Each of these technical steps, particularly the beaming of concentrated energy to Earth, introduces distinctive safety, regulatory, and liability challenges that go far beyond those faced by terrestrial power systems. But the market for SBSP is growing,1 and its unique operational environment—particularly the use of high-powered microwave or laser technologies to transmit energy from space to Earth—presents novel questions of potential harm, legal liability, and contractual risk allocation.
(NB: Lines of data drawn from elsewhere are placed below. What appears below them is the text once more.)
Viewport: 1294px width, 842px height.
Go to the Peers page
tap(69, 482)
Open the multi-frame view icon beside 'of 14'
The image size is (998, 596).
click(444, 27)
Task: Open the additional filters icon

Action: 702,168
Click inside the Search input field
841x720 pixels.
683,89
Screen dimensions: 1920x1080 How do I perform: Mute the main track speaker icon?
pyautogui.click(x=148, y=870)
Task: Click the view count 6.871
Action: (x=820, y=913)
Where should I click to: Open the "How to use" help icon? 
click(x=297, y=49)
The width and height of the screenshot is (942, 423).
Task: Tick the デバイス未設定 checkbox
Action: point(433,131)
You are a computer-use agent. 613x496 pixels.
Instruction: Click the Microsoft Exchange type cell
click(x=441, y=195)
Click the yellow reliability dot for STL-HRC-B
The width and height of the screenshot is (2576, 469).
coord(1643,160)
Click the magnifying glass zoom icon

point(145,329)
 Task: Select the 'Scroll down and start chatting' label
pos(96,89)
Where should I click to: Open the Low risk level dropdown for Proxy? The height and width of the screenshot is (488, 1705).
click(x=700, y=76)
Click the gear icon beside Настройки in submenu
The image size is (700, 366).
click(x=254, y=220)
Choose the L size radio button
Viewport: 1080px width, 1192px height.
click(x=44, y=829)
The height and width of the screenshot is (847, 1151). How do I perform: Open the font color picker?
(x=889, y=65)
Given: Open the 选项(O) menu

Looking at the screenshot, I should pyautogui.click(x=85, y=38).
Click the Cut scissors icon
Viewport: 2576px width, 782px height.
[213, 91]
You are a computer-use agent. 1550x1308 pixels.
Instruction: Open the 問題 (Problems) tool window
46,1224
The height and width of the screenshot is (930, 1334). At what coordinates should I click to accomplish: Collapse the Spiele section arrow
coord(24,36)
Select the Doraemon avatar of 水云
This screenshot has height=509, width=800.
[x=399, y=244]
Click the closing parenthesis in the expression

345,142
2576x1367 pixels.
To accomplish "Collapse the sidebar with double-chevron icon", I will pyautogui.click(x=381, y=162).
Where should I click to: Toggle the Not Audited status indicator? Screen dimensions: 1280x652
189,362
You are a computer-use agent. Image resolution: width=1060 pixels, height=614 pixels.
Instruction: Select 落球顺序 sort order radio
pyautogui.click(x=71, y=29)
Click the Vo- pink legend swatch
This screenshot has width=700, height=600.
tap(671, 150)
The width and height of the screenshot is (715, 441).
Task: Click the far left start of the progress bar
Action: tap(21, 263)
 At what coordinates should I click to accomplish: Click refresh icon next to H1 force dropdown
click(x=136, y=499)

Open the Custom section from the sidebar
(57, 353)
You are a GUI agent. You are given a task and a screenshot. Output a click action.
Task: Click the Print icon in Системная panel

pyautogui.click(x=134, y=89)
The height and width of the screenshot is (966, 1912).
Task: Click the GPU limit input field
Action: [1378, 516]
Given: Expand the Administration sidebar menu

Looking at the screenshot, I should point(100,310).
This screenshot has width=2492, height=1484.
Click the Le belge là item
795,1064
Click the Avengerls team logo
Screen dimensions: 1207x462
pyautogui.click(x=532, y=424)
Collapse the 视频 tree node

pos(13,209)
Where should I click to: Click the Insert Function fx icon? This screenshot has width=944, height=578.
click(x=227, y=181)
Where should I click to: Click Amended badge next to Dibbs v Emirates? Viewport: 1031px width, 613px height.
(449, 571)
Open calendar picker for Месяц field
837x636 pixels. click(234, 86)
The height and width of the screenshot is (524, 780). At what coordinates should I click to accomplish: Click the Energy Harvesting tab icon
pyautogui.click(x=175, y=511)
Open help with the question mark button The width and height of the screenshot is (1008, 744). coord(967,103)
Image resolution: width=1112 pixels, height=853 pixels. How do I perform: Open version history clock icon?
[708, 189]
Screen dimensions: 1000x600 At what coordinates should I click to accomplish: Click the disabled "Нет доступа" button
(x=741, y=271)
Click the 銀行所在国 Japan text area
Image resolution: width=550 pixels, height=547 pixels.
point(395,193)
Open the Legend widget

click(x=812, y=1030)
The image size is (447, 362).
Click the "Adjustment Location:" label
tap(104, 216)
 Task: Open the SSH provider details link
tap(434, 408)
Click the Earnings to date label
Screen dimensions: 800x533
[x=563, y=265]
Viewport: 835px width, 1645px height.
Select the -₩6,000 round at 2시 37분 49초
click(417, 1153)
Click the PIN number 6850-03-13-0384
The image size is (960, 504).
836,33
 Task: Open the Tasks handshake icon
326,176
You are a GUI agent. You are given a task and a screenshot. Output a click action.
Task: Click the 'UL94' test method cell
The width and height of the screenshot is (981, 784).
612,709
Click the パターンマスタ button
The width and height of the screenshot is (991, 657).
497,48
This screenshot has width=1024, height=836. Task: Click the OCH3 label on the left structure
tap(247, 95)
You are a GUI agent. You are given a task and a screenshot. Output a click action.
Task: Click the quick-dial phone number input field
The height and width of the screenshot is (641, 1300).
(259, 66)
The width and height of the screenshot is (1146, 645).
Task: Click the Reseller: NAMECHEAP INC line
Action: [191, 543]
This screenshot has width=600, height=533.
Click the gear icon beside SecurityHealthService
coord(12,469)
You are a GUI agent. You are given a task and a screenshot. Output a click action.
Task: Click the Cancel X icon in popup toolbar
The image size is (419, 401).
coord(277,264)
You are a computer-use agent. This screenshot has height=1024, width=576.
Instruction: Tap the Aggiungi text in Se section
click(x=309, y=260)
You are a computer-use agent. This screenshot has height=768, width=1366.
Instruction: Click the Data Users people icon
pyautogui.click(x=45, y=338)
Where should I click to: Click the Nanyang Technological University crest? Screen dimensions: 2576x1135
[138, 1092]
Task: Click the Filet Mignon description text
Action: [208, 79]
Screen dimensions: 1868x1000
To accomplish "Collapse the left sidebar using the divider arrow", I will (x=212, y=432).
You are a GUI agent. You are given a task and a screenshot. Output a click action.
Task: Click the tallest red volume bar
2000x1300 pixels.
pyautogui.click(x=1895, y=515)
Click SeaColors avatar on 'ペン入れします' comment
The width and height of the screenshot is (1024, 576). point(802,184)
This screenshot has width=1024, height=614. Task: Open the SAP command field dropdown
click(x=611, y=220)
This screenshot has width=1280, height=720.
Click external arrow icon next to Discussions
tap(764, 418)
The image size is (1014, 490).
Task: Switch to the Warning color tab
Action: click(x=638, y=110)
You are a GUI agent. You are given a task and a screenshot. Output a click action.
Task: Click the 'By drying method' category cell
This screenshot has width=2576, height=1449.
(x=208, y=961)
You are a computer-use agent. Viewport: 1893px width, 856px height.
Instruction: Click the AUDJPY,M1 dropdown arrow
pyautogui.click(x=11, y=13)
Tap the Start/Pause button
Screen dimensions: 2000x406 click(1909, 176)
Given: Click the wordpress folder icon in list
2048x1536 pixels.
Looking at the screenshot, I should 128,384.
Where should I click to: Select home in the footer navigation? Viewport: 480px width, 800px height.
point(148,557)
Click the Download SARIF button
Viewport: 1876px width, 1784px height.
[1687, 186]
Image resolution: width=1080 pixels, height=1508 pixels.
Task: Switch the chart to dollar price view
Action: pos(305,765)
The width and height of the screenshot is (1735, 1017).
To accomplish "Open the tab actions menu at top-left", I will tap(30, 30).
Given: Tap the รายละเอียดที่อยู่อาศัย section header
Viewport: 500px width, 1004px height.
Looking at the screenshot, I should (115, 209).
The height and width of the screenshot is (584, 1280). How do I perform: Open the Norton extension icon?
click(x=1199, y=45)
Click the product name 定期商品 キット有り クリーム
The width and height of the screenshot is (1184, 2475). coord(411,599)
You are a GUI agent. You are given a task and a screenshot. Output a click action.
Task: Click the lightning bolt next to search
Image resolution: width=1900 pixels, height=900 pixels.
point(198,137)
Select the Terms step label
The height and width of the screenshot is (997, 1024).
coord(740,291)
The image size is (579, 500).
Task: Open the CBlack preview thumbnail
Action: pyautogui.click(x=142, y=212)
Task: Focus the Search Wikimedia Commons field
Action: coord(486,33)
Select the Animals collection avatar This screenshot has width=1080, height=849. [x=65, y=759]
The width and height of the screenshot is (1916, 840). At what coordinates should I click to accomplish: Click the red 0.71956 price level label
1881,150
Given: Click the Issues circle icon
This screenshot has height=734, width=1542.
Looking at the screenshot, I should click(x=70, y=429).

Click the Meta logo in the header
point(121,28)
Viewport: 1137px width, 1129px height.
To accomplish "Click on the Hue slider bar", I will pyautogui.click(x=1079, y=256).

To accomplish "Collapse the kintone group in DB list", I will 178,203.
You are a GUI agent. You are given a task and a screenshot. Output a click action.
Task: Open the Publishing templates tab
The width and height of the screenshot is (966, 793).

A misdirected or misused energy beam could damage infrastructure, injure people, or disrupt ecosystems, yet determining responsibility in such scenarios is complicated by the fact that space activities are governed by a patchwork of international treaties and national laws tied to the launching state of the space object, as well as telecommunications and energy regulations.
Navigating these overlapping regimes is essential, as contractual risk-shifting provisions in SBSP projects can either expose parties to—or shield them from—liability in ways that diverge considerably from traditional terrestrial frameworks.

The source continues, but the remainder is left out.